* _Task statement_
Scan the data that follows and count the lines with the string "Create"; answer with the count alone.

Dataset entries:
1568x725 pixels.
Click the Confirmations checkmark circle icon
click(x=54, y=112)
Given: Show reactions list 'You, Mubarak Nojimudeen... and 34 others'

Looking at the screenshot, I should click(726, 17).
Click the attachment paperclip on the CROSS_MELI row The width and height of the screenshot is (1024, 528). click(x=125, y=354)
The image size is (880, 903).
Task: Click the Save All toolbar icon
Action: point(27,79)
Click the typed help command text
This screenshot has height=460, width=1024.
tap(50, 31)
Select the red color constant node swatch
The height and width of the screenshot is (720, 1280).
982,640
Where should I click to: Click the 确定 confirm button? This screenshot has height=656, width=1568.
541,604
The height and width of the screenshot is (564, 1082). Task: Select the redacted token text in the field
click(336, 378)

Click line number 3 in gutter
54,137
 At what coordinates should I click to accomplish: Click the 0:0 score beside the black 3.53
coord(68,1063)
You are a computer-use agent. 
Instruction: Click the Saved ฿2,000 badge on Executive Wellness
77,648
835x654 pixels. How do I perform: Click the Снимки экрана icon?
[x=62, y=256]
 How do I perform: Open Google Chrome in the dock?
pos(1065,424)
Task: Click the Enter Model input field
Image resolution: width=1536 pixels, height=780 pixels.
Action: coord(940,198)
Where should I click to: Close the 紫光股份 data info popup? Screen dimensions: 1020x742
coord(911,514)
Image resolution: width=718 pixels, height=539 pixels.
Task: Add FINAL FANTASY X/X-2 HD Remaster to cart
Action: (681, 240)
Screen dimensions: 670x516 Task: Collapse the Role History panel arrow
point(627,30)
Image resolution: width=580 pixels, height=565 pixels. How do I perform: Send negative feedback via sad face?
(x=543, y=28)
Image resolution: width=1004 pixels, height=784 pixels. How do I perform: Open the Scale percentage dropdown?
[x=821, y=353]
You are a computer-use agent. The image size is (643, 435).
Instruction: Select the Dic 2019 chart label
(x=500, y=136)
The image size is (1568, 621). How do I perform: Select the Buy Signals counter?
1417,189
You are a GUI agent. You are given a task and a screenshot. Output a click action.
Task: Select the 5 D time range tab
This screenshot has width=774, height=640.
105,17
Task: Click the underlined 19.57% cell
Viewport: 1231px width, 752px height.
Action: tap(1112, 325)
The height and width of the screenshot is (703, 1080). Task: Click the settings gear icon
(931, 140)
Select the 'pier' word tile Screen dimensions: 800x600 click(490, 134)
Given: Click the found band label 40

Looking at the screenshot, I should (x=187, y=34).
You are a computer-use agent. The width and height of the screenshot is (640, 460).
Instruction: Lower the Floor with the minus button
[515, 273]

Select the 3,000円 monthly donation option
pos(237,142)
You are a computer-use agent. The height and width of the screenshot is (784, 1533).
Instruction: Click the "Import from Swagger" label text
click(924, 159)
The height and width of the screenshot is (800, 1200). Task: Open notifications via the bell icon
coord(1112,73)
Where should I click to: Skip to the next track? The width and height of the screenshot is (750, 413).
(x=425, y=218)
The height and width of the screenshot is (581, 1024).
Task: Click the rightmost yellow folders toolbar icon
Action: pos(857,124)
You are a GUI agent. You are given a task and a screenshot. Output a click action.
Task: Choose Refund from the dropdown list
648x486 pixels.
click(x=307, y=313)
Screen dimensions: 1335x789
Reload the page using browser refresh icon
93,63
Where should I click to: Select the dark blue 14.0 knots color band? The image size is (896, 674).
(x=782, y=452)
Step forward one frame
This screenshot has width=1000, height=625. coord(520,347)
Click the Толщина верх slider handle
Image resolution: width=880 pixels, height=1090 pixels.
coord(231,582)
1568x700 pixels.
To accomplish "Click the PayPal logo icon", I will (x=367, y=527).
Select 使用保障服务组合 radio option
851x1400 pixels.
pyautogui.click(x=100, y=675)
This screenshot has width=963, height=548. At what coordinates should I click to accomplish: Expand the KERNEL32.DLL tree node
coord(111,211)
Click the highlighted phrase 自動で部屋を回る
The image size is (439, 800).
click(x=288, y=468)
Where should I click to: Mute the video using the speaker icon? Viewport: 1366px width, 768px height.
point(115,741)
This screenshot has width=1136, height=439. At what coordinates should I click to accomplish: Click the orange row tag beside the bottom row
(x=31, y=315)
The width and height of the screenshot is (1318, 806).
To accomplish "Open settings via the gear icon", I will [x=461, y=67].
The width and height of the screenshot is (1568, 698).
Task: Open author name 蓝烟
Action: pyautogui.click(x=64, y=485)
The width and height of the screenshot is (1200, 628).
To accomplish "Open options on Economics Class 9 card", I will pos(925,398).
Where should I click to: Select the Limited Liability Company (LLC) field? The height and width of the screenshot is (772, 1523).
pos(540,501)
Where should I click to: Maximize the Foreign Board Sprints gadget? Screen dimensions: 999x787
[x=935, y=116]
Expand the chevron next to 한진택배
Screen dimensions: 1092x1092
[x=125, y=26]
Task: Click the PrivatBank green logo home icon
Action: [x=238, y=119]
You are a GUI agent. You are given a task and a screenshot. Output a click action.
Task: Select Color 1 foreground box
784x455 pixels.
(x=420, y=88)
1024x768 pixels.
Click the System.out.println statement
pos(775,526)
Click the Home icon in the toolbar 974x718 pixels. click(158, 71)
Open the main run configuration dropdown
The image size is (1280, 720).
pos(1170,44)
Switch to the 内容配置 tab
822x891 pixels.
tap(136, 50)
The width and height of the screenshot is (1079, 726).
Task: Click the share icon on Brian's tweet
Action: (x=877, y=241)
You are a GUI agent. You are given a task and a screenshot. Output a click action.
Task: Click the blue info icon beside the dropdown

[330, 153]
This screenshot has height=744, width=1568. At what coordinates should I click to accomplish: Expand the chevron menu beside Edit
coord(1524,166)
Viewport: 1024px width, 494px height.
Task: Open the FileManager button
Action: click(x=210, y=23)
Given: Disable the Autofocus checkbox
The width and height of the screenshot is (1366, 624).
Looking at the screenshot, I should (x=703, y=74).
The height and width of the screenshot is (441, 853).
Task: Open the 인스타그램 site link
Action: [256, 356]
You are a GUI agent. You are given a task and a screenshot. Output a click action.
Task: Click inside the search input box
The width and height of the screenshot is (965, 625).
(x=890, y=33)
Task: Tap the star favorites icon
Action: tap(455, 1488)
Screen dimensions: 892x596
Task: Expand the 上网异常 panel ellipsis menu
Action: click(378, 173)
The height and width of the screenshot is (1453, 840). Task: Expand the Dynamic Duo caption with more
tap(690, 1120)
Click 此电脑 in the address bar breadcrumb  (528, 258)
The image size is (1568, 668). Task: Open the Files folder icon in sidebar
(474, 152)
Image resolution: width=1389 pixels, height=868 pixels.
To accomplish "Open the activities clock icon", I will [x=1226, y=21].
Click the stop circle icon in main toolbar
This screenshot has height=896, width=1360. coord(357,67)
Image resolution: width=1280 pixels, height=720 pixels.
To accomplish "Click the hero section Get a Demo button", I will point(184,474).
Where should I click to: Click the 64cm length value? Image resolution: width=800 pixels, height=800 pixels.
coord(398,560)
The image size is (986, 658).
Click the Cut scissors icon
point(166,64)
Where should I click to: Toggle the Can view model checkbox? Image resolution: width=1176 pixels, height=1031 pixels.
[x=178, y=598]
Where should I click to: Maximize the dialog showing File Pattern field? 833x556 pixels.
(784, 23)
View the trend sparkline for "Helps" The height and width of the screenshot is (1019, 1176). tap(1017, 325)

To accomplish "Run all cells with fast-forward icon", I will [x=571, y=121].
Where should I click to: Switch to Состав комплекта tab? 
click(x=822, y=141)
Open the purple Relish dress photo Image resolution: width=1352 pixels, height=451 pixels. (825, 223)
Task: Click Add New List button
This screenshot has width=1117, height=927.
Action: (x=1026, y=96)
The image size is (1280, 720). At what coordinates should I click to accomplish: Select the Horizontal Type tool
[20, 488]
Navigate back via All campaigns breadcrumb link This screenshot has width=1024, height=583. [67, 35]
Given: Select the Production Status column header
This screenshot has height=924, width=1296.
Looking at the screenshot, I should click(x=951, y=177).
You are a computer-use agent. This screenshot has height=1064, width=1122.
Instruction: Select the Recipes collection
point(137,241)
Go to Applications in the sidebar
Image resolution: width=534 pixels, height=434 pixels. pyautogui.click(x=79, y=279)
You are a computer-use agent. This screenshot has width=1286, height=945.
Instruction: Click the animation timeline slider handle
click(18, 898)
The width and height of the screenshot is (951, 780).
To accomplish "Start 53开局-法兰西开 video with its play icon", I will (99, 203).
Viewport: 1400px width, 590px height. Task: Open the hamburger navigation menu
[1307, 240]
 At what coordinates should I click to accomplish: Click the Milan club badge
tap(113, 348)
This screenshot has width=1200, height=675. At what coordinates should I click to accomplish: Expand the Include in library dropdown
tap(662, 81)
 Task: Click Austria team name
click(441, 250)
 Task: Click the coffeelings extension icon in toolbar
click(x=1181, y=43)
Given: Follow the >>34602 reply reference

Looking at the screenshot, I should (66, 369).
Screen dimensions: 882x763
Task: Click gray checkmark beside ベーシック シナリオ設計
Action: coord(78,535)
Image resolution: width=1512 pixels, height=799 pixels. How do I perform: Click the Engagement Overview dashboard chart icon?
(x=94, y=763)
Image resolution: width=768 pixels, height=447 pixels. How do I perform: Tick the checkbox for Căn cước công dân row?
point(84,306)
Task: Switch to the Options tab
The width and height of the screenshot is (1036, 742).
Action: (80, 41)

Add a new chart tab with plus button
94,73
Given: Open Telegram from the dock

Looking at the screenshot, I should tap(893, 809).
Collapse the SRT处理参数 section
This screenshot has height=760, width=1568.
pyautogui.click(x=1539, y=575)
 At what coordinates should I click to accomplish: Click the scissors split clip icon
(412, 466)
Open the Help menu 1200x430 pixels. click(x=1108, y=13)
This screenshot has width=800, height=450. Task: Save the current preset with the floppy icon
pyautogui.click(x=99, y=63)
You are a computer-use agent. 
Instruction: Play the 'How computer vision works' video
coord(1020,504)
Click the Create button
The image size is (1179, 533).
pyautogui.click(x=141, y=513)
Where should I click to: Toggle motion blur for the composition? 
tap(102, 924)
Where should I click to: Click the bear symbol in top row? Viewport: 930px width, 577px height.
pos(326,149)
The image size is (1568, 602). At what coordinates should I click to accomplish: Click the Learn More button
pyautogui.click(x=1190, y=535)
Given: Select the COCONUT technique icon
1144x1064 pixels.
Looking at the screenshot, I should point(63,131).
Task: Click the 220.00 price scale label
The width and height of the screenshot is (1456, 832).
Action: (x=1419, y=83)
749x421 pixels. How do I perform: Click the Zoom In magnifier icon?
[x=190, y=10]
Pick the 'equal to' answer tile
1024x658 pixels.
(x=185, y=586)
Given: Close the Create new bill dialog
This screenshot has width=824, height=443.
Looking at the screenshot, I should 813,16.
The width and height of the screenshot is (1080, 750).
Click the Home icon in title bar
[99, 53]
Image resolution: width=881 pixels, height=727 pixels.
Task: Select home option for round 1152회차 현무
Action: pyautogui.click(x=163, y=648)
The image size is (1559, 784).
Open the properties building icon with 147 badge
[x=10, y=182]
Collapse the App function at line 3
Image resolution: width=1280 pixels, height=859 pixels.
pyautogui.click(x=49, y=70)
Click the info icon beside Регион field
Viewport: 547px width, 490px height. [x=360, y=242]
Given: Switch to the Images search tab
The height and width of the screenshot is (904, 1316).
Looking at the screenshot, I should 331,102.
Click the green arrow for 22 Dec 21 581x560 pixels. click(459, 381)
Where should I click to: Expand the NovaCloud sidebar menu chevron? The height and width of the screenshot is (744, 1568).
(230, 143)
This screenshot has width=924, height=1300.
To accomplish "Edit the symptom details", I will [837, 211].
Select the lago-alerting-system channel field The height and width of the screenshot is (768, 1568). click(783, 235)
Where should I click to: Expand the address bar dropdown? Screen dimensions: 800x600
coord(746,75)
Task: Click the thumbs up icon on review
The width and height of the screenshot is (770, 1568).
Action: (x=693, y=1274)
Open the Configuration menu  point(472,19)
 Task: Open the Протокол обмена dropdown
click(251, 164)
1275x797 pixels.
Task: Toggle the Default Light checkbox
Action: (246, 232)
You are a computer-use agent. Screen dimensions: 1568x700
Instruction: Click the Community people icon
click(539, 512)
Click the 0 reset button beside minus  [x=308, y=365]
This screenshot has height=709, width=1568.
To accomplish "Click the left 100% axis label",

* _Answer for this exercise_
2